Probably around 97 or 98 we were up on Hazel Creek for the weekend, we were camping at the Sawdust Pile campsite # 85. There were a couple of guys from Asheville up there that weekend as well. We had eaten dinner, one guy was still down at the creek washing his dishes, the rest of us standing around probably telling lies about the day's fishing. We had seen a bear earlier in the day crossing the creek, not giving it too much thought. Had seen a wolf that day as well, or a huge coyote, also crossing the creek, a good day. Well back to the moment around the campfire; the guys from Ashville hollered to us that a bear was coming down the creek they had just run it off. Well Ed (washing dishes) looked up just in time to see it coming, he scampered up the path to the fire with the bear not 10' behind him. By this time the Asheville contingent had walked down to join us and we all played the pots and pans for the bear. He really was not very large, I would bet 150 lb, maybe 200 lb. Well he spooked a little and climbed a large tree to the first fork (15-20 feet). It literally took that bear a couple seconds to climb that tree! He sat there in the fork looking at us for a minute or two, then down he came back toward us, our packs were foolishly still on the ground. More pot beating sent him back up the tree for another minute or two, then down he came again. At this point he stood on his back legs for a moment, then dropped down and started for the packs again, his head swaying back and forth, seemingly confident that the pots weren't going to do him any harm!

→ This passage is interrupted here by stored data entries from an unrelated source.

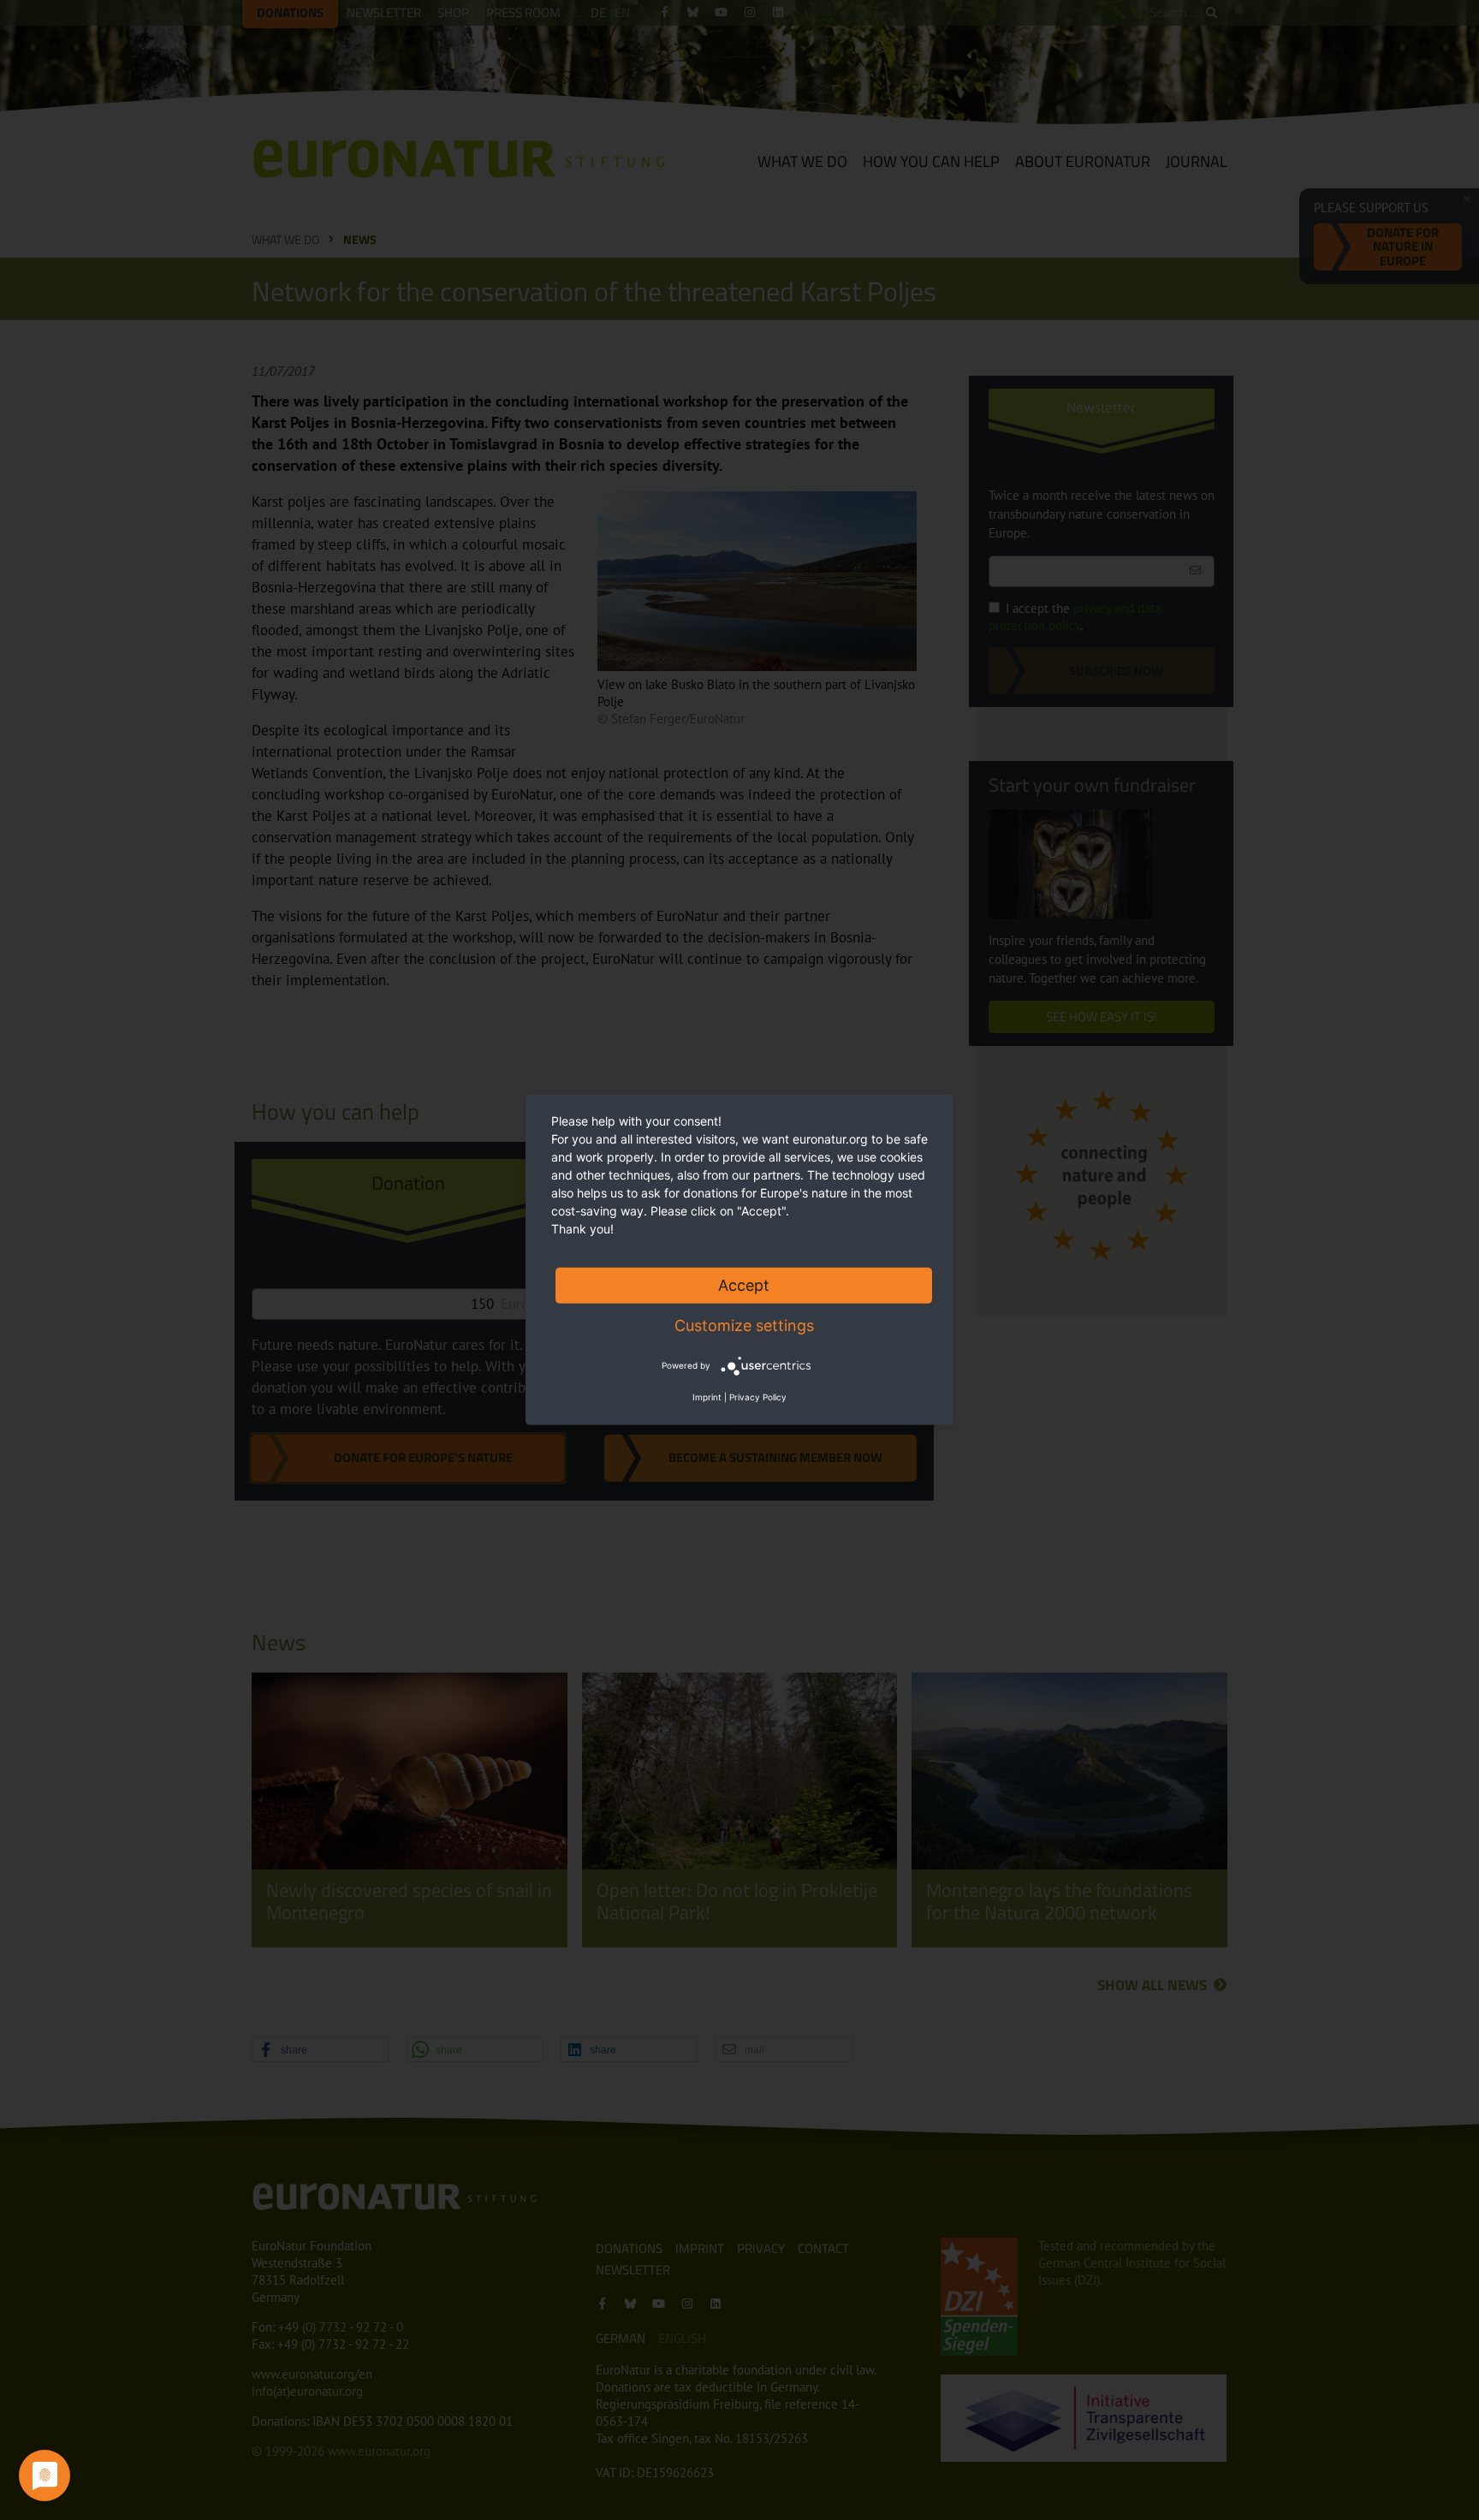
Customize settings (744, 1325)
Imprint (707, 1397)
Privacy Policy (758, 1397)
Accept (743, 1285)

Well at this point one of the Asheville guys produced a pack of Black Cats, took the cigarette from his mouth, lit them and tossed them at the bear's feet. Well that pack of fire crackers went off and so did the bear! We didn't see him the rest of the weekend.

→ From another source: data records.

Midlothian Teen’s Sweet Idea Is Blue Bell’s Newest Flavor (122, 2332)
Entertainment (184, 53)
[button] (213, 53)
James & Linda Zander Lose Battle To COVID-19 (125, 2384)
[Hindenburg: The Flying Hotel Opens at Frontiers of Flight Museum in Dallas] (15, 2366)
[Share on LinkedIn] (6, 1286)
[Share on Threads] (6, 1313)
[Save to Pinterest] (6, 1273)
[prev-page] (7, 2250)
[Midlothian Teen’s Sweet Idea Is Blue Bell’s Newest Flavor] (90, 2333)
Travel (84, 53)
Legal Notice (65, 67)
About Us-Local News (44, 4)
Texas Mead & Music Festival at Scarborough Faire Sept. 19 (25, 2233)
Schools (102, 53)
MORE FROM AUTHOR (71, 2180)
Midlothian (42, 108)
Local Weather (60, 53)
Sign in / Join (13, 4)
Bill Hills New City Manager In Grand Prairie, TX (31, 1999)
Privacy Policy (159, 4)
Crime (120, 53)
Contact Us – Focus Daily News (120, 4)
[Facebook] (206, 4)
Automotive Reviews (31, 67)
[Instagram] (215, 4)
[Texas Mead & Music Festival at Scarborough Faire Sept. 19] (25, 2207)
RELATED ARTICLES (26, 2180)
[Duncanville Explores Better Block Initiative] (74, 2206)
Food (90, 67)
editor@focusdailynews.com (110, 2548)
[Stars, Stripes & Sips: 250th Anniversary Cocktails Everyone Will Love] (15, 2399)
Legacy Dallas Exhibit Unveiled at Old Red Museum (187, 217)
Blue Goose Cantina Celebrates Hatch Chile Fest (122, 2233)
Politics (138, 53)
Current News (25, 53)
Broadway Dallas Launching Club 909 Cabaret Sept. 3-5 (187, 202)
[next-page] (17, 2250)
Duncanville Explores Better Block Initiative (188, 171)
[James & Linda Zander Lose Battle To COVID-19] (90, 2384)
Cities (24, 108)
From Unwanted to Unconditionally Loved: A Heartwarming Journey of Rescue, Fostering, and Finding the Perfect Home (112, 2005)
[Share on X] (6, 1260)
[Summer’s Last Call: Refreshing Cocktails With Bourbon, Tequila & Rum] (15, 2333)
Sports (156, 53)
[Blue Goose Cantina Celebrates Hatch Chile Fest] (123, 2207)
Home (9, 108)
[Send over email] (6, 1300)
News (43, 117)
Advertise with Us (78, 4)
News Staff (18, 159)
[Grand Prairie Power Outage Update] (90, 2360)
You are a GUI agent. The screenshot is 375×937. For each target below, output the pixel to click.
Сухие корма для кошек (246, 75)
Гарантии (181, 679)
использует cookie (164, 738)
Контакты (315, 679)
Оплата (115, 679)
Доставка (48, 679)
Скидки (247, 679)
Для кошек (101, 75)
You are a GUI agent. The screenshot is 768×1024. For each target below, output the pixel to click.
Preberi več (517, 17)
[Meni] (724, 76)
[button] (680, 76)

I carry a pack of them with me most of the time anymore, though unless I am camping I rarely have anything to light them! Of course the bear spray is maybe the best deterrent.
Now I carry the M-90's actually, I think they're less susceptible to humidity.... rain. Not sure what I would have done about that bear you all encountered though, particularly without the strength in numbers. With the guys from Asheville, there were six of us up there that night.